Many mechanisms have been studied and proposed as the bases for the pathogenesis of mitochondrial optic neuropathies, including bioenergetic failure, oxidative stress, glutamate toxicity, abnormal mitochondrial dynamics and axonal transport, and susceptibility to apoptosis [3]. It has been well established that optic atrophy is a very common and sometimes the singular pathological feature in mitochondrial disorders [41]. Several human diseases have been associated with mtDNA mutations, indicating that dysfunction of the components of oxidative phosphorylation encoded by the mitochondrial genome can be deleterious [46]. Abnormalities in mtDNA have proven to be associated with LHON [40], POAG, pseudoexfoliation glaucoma (PEG), primary angle-closure glaucoma (PACG), PCG, and other spontaneous optic neuropathies [15,47-50]. It is generally agreed that there are two main sites in the respiratory chain where superoxide anions are generated, viz., complex I and complex III [51,52]. In the current study complex I genes had 16.66% nonsynonymous sequence changes, and of these three were pathogenic mutations.
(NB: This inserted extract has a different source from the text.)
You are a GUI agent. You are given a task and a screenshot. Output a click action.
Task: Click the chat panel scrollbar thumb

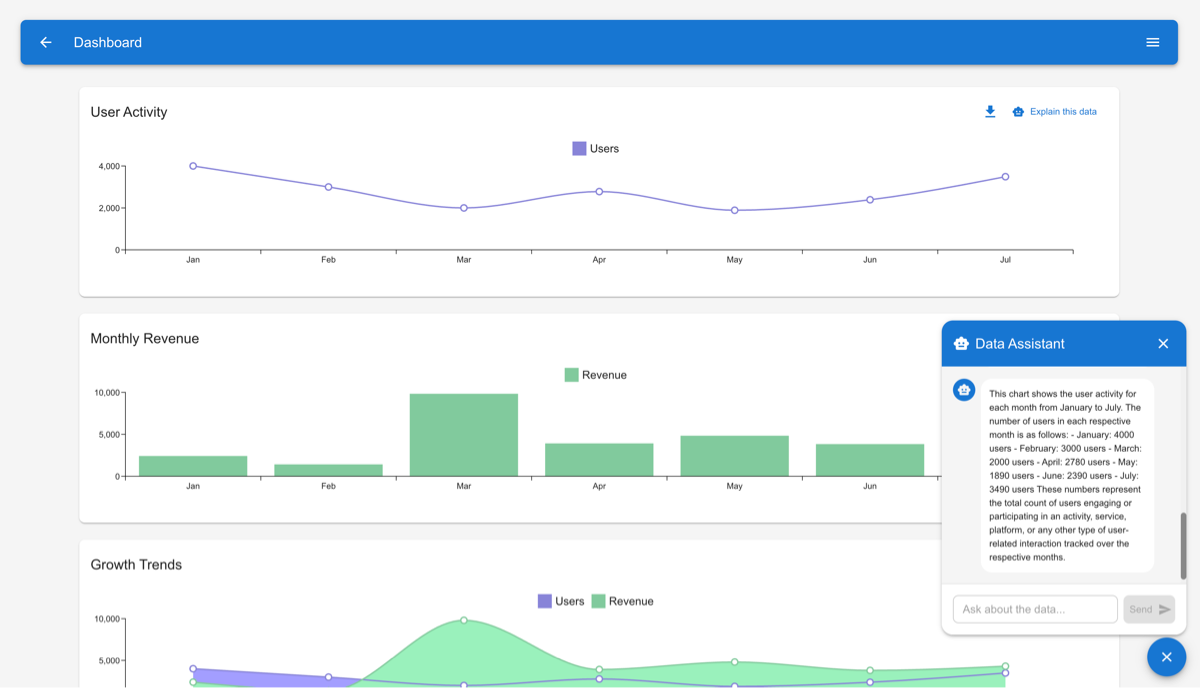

The distribution of high numbers of mitochondria in the optic nerve head reflects the high energy requirement of the human optic nerve head. Neurons, because of their high energy requirement, are heavily dependent on mitochondria for survival [53]. Any malfunction of the mitochondrial electron transport chain results in an excessive generation of free radicals and low ATP production. It has previously been reported that oxidative stress (OS) leads to oxidative damage of cellular macromolecules, such as mitochondrial and nuclear DNA, proteins, and lipids, along with energy depletion and a local dysregulation of calcium homeostasis, resulting in neuronal degeneration [54]. OS is the underlying etiology in several ocular diseases, such as glaucoma, LHON, proliferative vitreoretinopathies, and cataract [40,55-57]. It has been established that pathogenic mitochondrial mutations can cause mitochondrial dysfunction and enhance OS, which in turn lead to apoptosis in affected tissue and primary culture of human cells that harbor mtDNA mutations [58]. Nonsynonymous mtDNA alterations may lead to mitochondrial dysfunction, which leads to reduced mitochondrial respiration, OS, damage to mtDNA, altered mitochondrial morphology, alterations in mitochondrial fission and fusion, and ultimately the cell’s demise. Oxidative stress-induced mtDNA damage has also been reported in other diseases, such as premature ovarian insufficiency [59]. LHON and LHON-like optic neuropathies might approach 20 per 100,000 individuals [60], and this diagnosis may be responsible for as much as 10% of blindness in individuals under age 65 [61].

This study describes mtDNA sequence variations in a relatively small number of LHON patients of north Indian ethnic origin. Nonsynonymous mitochondrial variations adversely affect oxidative phosphorylation, resulting in decreased mitochondrial respiration and increased free radical production [62]. However, these results should be confirmed by larger studies in other populations. Knowledge of mtDNA mutations and/or mitochondrial dysfunction in LHON may lead to a better understanding of optic atrophy in LHON. Novel approaches are now available for studying mitochondrial disease in the eye, and a novel in vitro treatment has already been devised for the metabolic defect of at least one mtDNA mutation in LHON [63]. Further work and ideas must be forthcoming to realistically treat mtDNA disease or prevent the transmission of mtDNA disease to future generations. Early diagnosis and prompt management by anti-oxidants may delay the progression of disease.

Conclusion

A total of five novel mtDNA variations were identified in this study, of which one was pathogenic. Nonsynonymous mtDNA variations may adversely affect the respiratory chain and impair the OXPHOS pathway, resulting in low ATP production and elevated ROS levels. OS further damages both nuclear and mtDNA. This preliminary study describes mtDNA sequence variations in a relatively small number of LHON patients of north Indian ethnic origin. However, these results should be confirmed in other populations.

Acknowledgments

The authors would like to thank the patients for their cooperation without whom the study would not be possible.